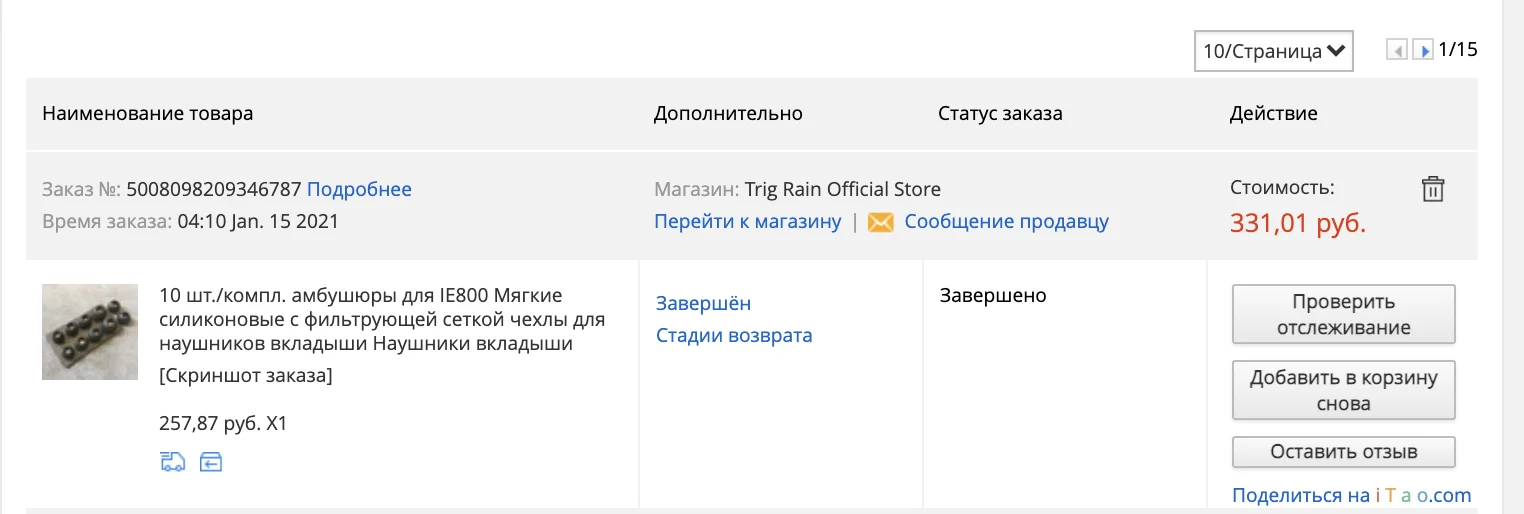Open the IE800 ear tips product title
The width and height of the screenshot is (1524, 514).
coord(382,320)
• • • • •
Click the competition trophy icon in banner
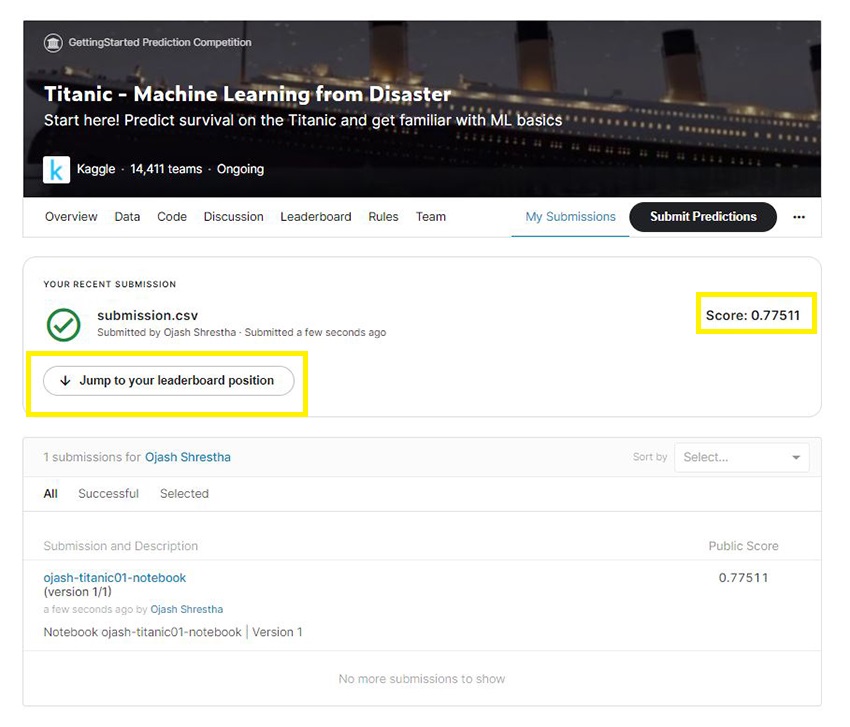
• • • • •
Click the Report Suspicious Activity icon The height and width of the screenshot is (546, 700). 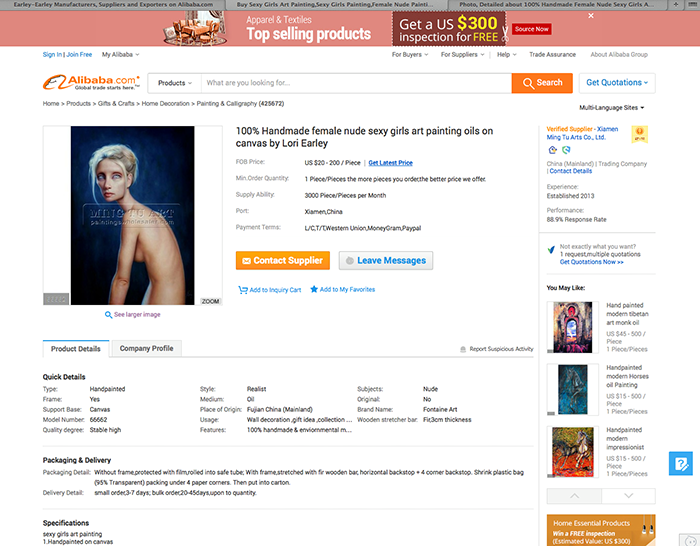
• • • • •
→ What is required
Transcribe the entries verbatim, from the line with "Open the IE800 ear tips product title" up to and including the line with "coord(382,320)", and omit the pictures.

→ Solution to the problem
Open the IE800 ear tips product title
The width and height of the screenshot is (1524, 514).
coord(382,320)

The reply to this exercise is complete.